WHAT THE TASK ASKS
Write each of the records out again exactly.

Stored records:

══════════════════════════════

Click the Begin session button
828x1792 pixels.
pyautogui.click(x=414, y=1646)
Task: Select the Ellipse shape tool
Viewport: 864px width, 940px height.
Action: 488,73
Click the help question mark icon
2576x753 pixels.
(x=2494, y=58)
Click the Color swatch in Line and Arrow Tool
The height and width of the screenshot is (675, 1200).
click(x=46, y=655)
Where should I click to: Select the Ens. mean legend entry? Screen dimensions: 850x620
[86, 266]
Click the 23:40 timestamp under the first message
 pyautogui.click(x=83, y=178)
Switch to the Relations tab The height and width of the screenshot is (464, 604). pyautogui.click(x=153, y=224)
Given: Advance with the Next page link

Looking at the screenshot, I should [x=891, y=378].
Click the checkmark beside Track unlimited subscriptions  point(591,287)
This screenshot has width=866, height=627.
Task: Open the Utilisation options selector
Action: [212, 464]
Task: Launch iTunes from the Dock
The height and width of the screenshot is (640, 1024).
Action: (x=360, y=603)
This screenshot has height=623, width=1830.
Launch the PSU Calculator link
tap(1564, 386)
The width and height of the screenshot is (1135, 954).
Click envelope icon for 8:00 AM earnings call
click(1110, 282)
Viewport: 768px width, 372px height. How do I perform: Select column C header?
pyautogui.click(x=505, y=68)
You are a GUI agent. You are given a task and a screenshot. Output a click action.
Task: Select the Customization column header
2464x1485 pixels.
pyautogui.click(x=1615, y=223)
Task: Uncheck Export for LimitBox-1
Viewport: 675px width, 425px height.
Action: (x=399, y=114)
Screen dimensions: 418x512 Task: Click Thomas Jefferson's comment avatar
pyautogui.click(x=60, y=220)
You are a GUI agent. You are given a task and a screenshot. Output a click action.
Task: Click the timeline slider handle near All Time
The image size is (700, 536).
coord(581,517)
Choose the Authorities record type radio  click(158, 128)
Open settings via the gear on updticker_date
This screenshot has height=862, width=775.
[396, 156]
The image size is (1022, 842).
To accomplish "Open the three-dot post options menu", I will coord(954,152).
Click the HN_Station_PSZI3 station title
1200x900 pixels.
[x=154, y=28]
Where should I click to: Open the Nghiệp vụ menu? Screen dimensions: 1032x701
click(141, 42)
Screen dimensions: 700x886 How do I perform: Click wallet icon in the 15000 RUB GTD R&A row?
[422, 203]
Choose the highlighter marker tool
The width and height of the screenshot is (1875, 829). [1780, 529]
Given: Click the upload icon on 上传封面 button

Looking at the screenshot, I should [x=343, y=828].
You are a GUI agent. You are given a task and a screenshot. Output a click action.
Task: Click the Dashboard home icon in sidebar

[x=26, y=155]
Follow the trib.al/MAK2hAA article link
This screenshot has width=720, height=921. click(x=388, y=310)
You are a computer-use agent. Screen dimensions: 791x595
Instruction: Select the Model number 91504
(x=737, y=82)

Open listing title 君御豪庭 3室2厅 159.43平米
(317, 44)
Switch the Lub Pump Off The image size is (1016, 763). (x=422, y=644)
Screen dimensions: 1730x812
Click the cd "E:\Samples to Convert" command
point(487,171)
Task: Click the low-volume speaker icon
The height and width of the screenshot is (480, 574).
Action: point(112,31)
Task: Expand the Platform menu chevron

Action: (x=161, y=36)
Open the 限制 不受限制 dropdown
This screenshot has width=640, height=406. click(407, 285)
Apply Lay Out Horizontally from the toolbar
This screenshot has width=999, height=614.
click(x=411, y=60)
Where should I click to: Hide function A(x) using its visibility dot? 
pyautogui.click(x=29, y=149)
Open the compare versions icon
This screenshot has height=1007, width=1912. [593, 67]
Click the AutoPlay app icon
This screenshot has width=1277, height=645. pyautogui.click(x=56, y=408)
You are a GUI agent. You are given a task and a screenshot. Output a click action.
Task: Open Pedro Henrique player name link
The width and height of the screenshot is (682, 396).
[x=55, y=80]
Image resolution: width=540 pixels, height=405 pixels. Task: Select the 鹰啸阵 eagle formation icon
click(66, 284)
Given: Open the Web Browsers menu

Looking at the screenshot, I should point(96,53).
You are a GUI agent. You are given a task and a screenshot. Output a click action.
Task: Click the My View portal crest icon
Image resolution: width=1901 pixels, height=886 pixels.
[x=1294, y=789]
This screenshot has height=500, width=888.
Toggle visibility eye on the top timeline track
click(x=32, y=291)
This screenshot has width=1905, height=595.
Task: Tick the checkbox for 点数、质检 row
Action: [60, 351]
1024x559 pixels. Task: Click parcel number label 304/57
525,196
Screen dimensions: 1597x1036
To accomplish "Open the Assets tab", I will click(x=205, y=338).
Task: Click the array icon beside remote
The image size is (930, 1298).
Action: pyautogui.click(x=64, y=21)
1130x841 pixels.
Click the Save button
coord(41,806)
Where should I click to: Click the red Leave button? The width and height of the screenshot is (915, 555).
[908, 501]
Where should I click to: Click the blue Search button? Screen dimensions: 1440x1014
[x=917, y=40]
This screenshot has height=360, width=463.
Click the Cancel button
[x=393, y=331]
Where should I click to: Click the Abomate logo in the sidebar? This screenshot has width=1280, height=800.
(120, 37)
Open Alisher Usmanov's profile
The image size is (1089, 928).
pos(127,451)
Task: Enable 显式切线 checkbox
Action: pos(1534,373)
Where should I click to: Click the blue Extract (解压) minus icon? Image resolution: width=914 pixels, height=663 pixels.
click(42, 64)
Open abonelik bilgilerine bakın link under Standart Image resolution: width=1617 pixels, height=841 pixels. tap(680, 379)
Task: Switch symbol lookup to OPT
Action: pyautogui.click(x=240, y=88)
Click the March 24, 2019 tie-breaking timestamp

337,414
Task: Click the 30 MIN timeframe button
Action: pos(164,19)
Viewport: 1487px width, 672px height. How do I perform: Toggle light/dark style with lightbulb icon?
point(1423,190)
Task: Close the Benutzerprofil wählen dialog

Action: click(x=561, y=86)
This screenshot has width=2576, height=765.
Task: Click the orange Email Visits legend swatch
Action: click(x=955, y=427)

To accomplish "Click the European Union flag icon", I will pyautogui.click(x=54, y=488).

══════════════════════════════

RESULT FOR THIS TASK
Click the Begin session button
828x1792 pixels.
pyautogui.click(x=414, y=1646)
Task: Select the Ellipse shape tool
Viewport: 864px width, 940px height.
Action: 488,73
Click the help question mark icon
2576x753 pixels.
(x=2494, y=58)
Click the Color swatch in Line and Arrow Tool
The height and width of the screenshot is (675, 1200).
click(x=46, y=655)
Where should I click to: Select the Ens. mean legend entry? Screen dimensions: 850x620
[86, 266]
Click the 23:40 timestamp under the first message
 pyautogui.click(x=83, y=178)
Switch to the Relations tab The height and width of the screenshot is (464, 604). pyautogui.click(x=153, y=224)
Given: Advance with the Next page link

Looking at the screenshot, I should [x=891, y=378].
Click the checkmark beside Track unlimited subscriptions  point(591,287)
This screenshot has width=866, height=627.
Task: Open the Utilisation options selector
Action: [212, 464]
Task: Launch iTunes from the Dock
The height and width of the screenshot is (640, 1024).
Action: (x=360, y=603)
This screenshot has height=623, width=1830.
Launch the PSU Calculator link
tap(1564, 386)
The width and height of the screenshot is (1135, 954).
Click envelope icon for 8:00 AM earnings call
click(1110, 282)
Viewport: 768px width, 372px height. How do I perform: Select column C header?
pyautogui.click(x=505, y=68)
You are a GUI agent. You are given a task and a screenshot. Output a click action.
Task: Select the Customization column header
2464x1485 pixels.
pyautogui.click(x=1615, y=223)
Task: Uncheck Export for LimitBox-1
Viewport: 675px width, 425px height.
Action: (x=399, y=114)
Screen dimensions: 418x512 Task: Click Thomas Jefferson's comment avatar
pyautogui.click(x=60, y=220)
You are a GUI agent. You are given a task and a screenshot. Output a click action.
Task: Click the timeline slider handle near All Time
The image size is (700, 536).
coord(581,517)
Choose the Authorities record type radio  click(158, 128)
Open settings via the gear on updticker_date
This screenshot has height=862, width=775.
[396, 156]
The image size is (1022, 842).
To accomplish "Open the three-dot post options menu", I will coord(954,152).
Click the HN_Station_PSZI3 station title
1200x900 pixels.
[x=154, y=28]
Where should I click to: Open the Nghiệp vụ menu? Screen dimensions: 1032x701
click(141, 42)
Screen dimensions: 700x886 How do I perform: Click wallet icon in the 15000 RUB GTD R&A row?
[422, 203]
Choose the highlighter marker tool
The width and height of the screenshot is (1875, 829). [1780, 529]
Given: Click the upload icon on 上传封面 button

Looking at the screenshot, I should [x=343, y=828].
You are a GUI agent. You are given a task and a screenshot. Output a click action.
Task: Click the Dashboard home icon in sidebar

[x=26, y=155]
Follow the trib.al/MAK2hAA article link
This screenshot has width=720, height=921. click(x=388, y=310)
You are a computer-use agent. Screen dimensions: 791x595
Instruction: Select the Model number 91504
(x=737, y=82)

Open listing title 君御豪庭 3室2厅 159.43平米
(317, 44)
Switch the Lub Pump Off The image size is (1016, 763). (x=422, y=644)
Screen dimensions: 1730x812
Click the cd "E:\Samples to Convert" command
point(487,171)
Task: Click the low-volume speaker icon
The height and width of the screenshot is (480, 574).
Action: point(112,31)
Task: Expand the Platform menu chevron

Action: (x=161, y=36)
Open the 限制 不受限制 dropdown
This screenshot has width=640, height=406. click(407, 285)
Apply Lay Out Horizontally from the toolbar
This screenshot has width=999, height=614.
click(x=411, y=60)
Where should I click to: Hide function A(x) using its visibility dot? 
pyautogui.click(x=29, y=149)
Open the compare versions icon
This screenshot has height=1007, width=1912. [593, 67]
Click the AutoPlay app icon
This screenshot has width=1277, height=645. pyautogui.click(x=56, y=408)
You are a GUI agent. You are given a task and a screenshot. Output a click action.
Task: Open Pedro Henrique player name link
The width and height of the screenshot is (682, 396).
[x=55, y=80]
Image resolution: width=540 pixels, height=405 pixels. Task: Select the 鹰啸阵 eagle formation icon
click(66, 284)
Given: Open the Web Browsers menu

Looking at the screenshot, I should point(96,53).
You are a GUI agent. You are given a task and a screenshot. Output a click action.
Task: Click the My View portal crest icon
Image resolution: width=1901 pixels, height=886 pixels.
[x=1294, y=789]
This screenshot has height=500, width=888.
Toggle visibility eye on the top timeline track
click(x=32, y=291)
This screenshot has width=1905, height=595.
Task: Tick the checkbox for 点数、质检 row
Action: [60, 351]
1024x559 pixels. Task: Click parcel number label 304/57
525,196
Screen dimensions: 1597x1036
To accomplish "Open the Assets tab", I will click(x=205, y=338).
Task: Click the array icon beside remote
The image size is (930, 1298).
Action: pyautogui.click(x=64, y=21)
1130x841 pixels.
Click the Save button
coord(41,806)
Where should I click to: Click the red Leave button? The width and height of the screenshot is (915, 555).
[908, 501]
Where should I click to: Click the blue Search button? Screen dimensions: 1440x1014
[x=917, y=40]
This screenshot has height=360, width=463.
Click the Cancel button
[x=393, y=331]
Where should I click to: Click the Abomate logo in the sidebar? This screenshot has width=1280, height=800.
(120, 37)
Open Alisher Usmanov's profile
The image size is (1089, 928).
pos(127,451)
Task: Enable 显式切线 checkbox
Action: pos(1534,373)
Where should I click to: Click the blue Extract (解压) minus icon? Image resolution: width=914 pixels, height=663 pixels.
click(42, 64)
Open abonelik bilgilerine bakın link under Standart Image resolution: width=1617 pixels, height=841 pixels. tap(680, 379)
Task: Switch symbol lookup to OPT
Action: pyautogui.click(x=240, y=88)
Click the March 24, 2019 tie-breaking timestamp

337,414
Task: Click the 30 MIN timeframe button
Action: pos(164,19)
Viewport: 1487px width, 672px height. How do I perform: Toggle light/dark style with lightbulb icon?
point(1423,190)
Task: Close the Benutzerprofil wählen dialog

Action: click(x=561, y=86)
This screenshot has width=2576, height=765.
Task: Click the orange Email Visits legend swatch
Action: click(x=955, y=427)

To accomplish "Click the European Union flag icon", I will pyautogui.click(x=54, y=488).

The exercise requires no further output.